The women are just like that with the water and the traumas. We give somebody a hug and we take those traumas inside of us, and then when we have our moons, when we have our menstrual cycles, which have also been turned into something that's horrific ... They tell us women we're to be ashamed of them. You need to go to a room and be by yourself, and they make all these bad things out of having this when it's actually one of the most beautiful things in the world as a woman to have a menstrual cycle, because our teachings, our original teachings, which have been lost, is that when we are on our moon cycles, they fear us, and the reason that they fear us is because all of those traumas that we have taken in over the month are now distributing back into Mother Earth.

Our responsibilities as women was when we were on our moon times, we would go to the swamps and we would sit in the swamps, and that's where we would have our menstrual cycles. That's where we would have our moons, and our sisters and our grandmothers would come in and they would honor us, and they would pamper us and take care of us because we were going through that shedding process. All of those traumas that we carried, we were now shedding, and we were giving that to the swamp. We were giving that back to Mother Earth. By giving that back to Mother Earth, that was teaching Mother Earth our traumas and our sicknesses and that's how she was reading us. That's how she gets her information from us because we were sitting in the swamps and we were telling her about the cancers, about the sicknesses that we're all going through. That's how she knows.

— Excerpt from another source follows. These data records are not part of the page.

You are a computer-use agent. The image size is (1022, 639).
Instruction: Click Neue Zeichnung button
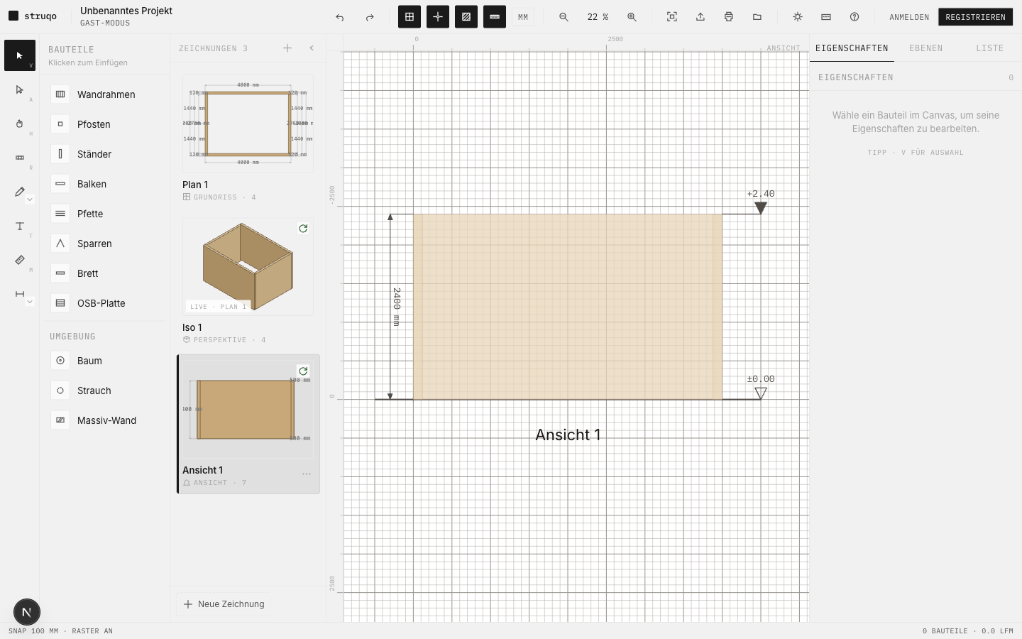[224, 604]
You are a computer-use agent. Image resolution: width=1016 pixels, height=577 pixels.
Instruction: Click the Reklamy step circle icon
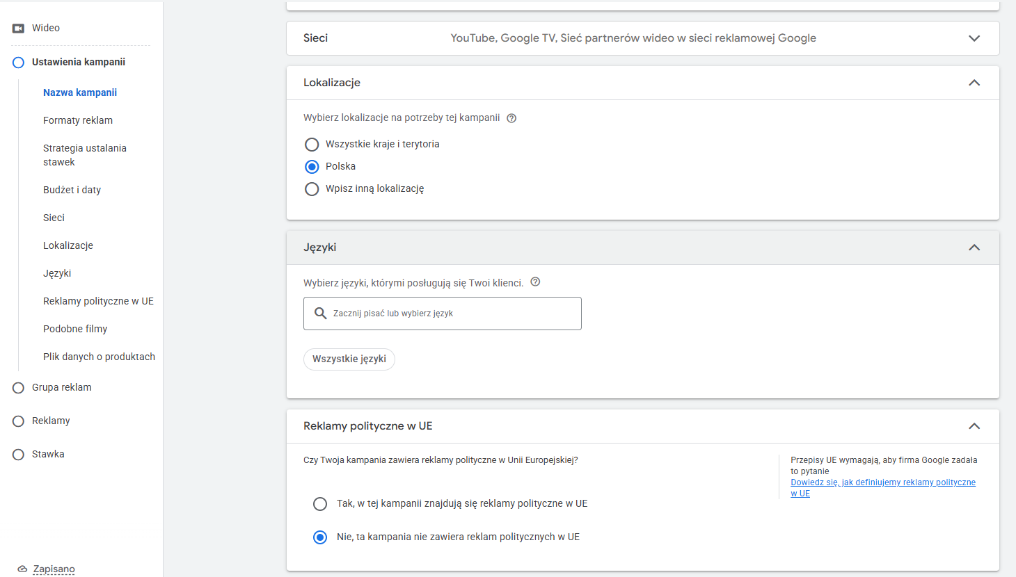[x=19, y=421]
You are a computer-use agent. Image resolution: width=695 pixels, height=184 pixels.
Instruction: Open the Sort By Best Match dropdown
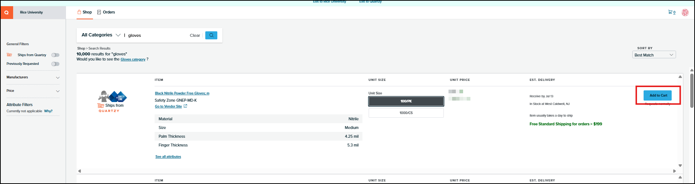[654, 55]
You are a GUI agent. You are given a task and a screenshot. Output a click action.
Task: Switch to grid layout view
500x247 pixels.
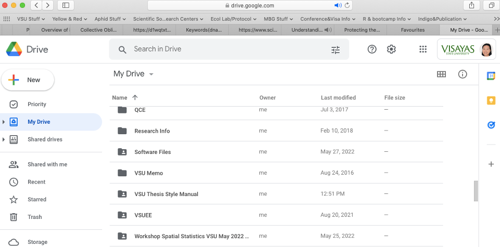click(x=441, y=74)
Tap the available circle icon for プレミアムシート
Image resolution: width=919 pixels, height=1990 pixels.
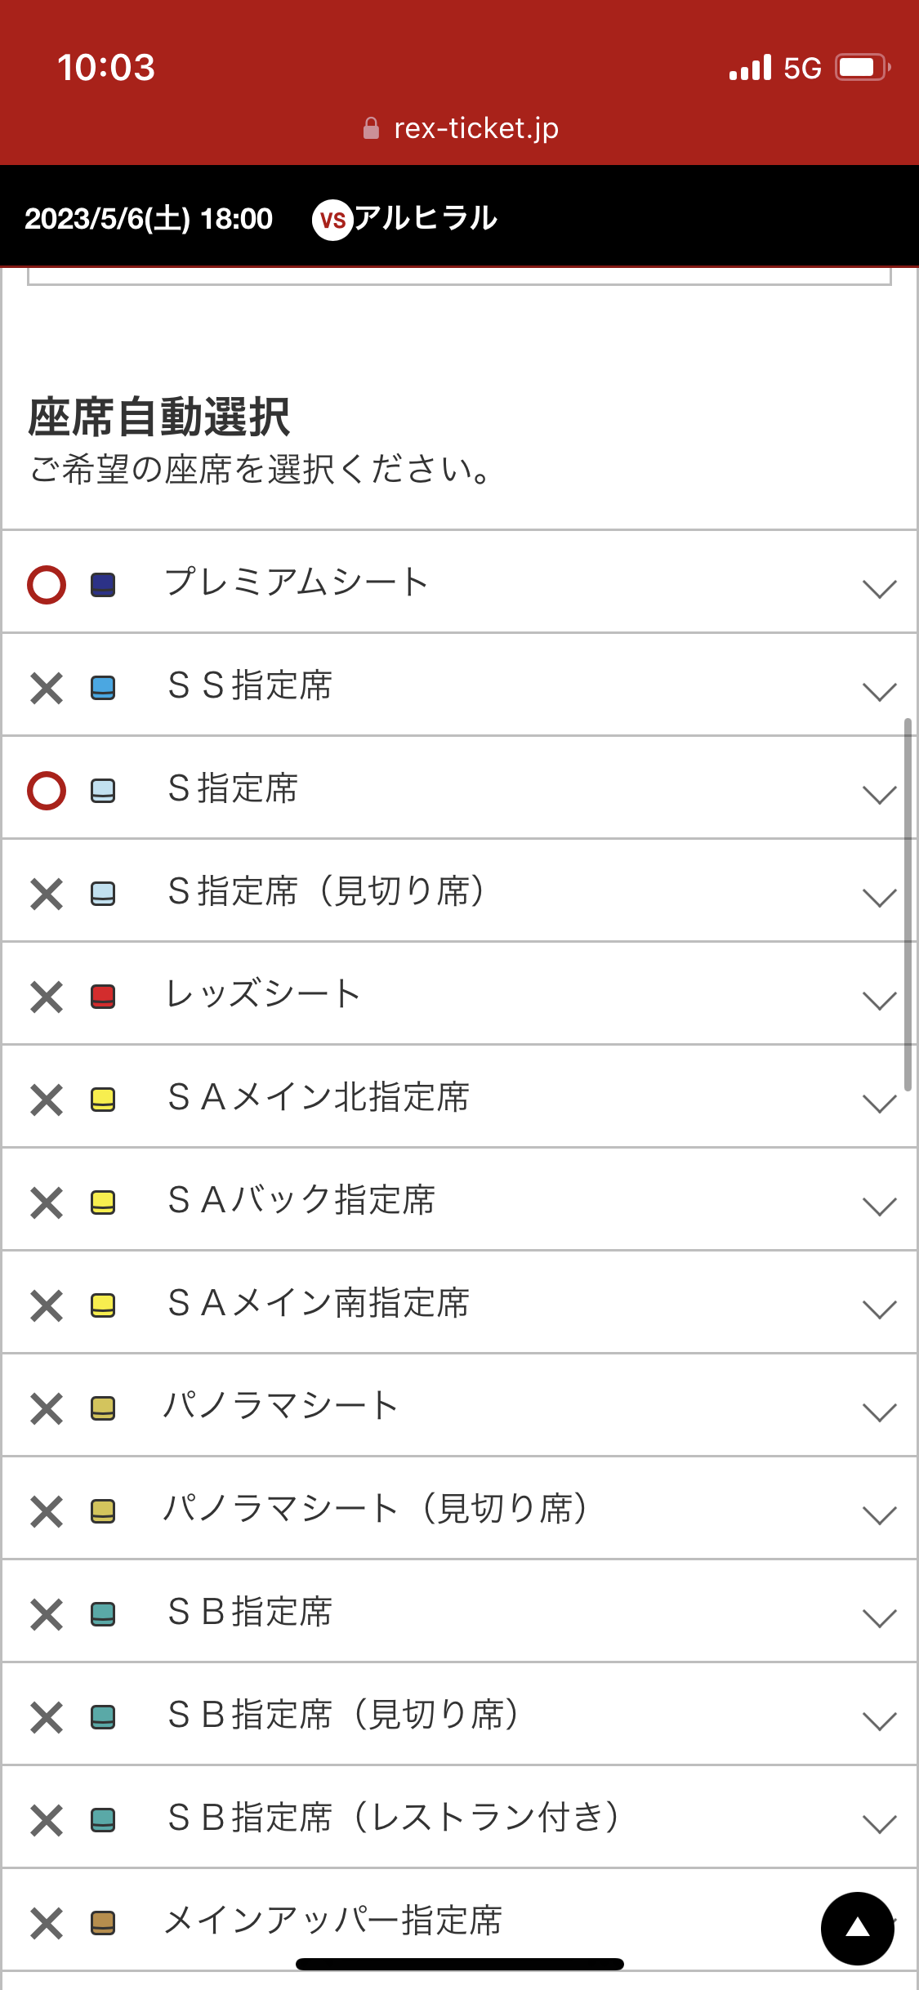pos(47,585)
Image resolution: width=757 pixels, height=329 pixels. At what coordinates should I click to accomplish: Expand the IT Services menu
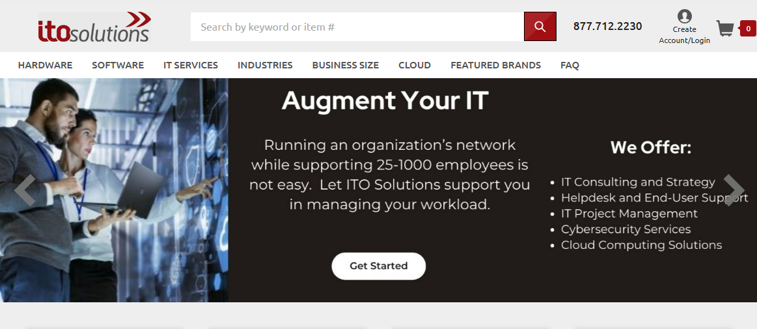point(191,65)
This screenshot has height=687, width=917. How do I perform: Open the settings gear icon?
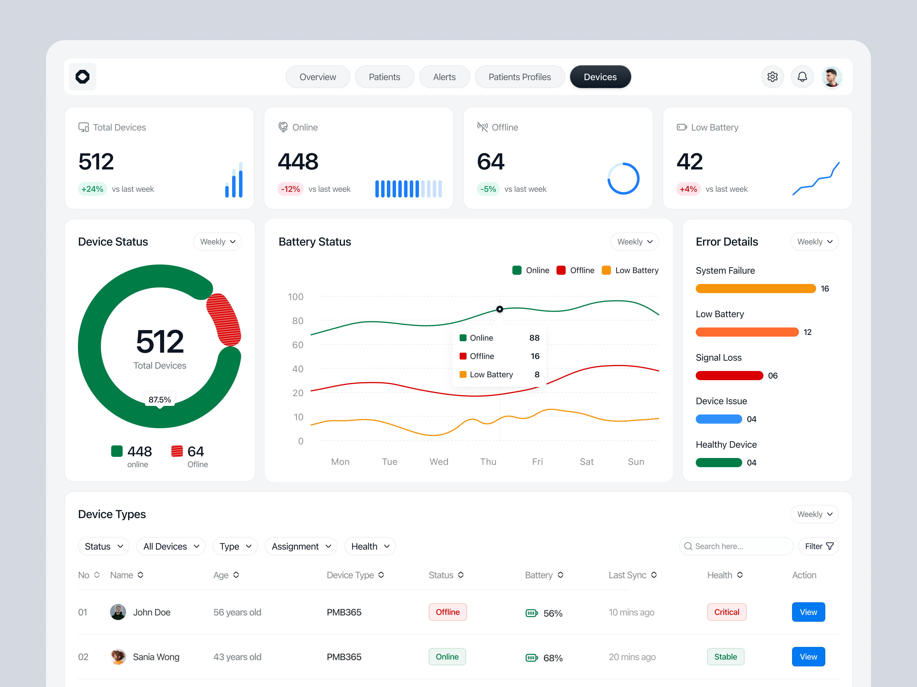point(772,77)
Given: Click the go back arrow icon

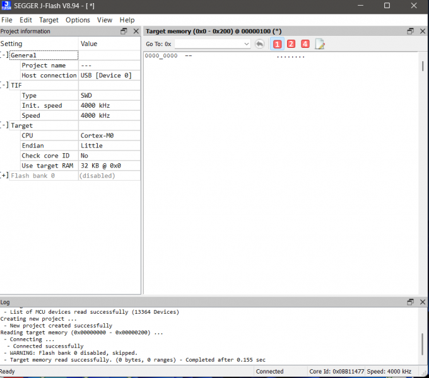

The plants aren't going to know what they need to do for us if we're not telling them. When we were on our moons, that's when all of that would happen, and that's where all of our medicines come from is the swamp. That's that beautiful circle of life. When you give to her those traumas, we give her those traumas that we have, and she cycles it and gives us life, gives us medicines to heal those.

When I realized the beauty of being a woman and how blessed I really was, after being traumatized for so many years and now, to me, that's the most beautiful thing in the world, and it's really simple, and it's just really, really simple. It's not going to take us nine years of college to get there. We just have to teach each other how to re-love each other and love ourselves and love where we came from. It's just as simple as that."